What a lovely story, Jesse, of friends helping each other achieve success. I have a similar story with my 6-person critique group that I've belonged to for 10 years now. We've had some turnover, and I'm the only original member left, but I know I wouldn't be published without them. Of the 5 original members, 3 have been published in book-length fiction, 3 in short stories, and all have won or placed in writing contests. We haven't done signings together--mostly because we write in different genres--but I count the members among my closest and dearest friends.

Jessie Chandler said...

Robin, congrats on having that online group as well as your whip-wielding accountability partner! It totally helps :-)

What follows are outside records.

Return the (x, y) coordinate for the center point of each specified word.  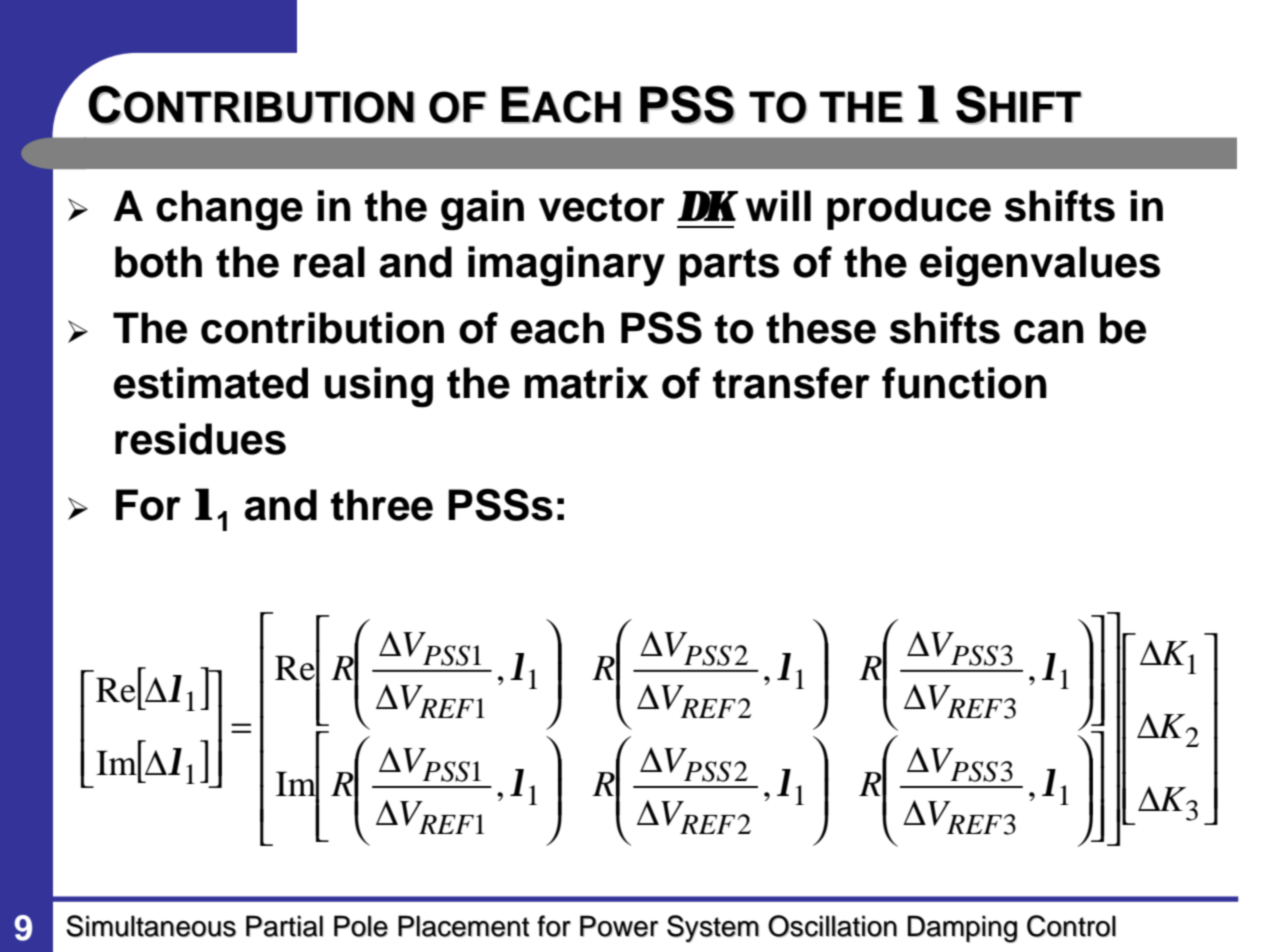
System (713, 929)
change (229, 210)
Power (619, 926)
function (964, 383)
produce (909, 210)
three (382, 505)
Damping (962, 929)
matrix (587, 383)
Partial (284, 926)
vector (602, 207)
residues (200, 439)
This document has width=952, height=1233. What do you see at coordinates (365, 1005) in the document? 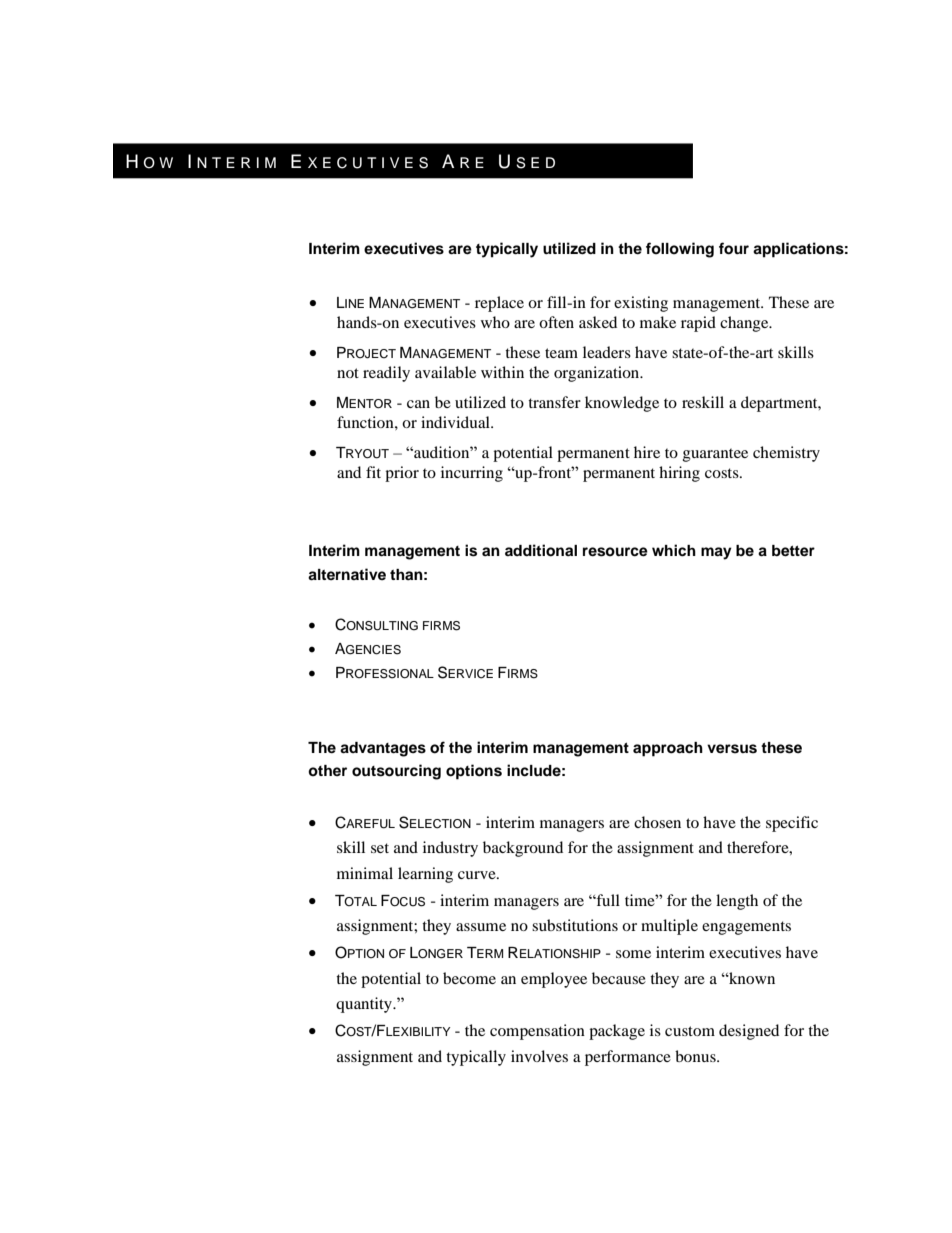
I see `quantity` at bounding box center [365, 1005].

Vicki, indeed, living in a small town does have its advantages and disadvantages! Contracts totally help LOL

Darrell, congrats on staying with it even if the others didn't.

Lois, I'm sorry to hear about your partner in writing... that's rough stuff. I'm glad you found other authors to play with.

Seb, thanks! We have had some of the same issues with the feedback not being as helpful as it could be, but we are pretty good at asking for more if we need it. That can def get sticky.

Jennifer, we lucked out because we all came out of the mystery class and were interested in that. I'd croak if I had to read literary stuff. I guess I'm a genre snob LOL

Alan, you're right...the harder you work the luckier you become. I do believe that!

Shannon, wooo hooooo on the launch parties!!!!

Beth, your group has done amazing things too! I do believe long term groups are uncommon and uncommonly helpful, if everyone is working together. Do you guys have a name?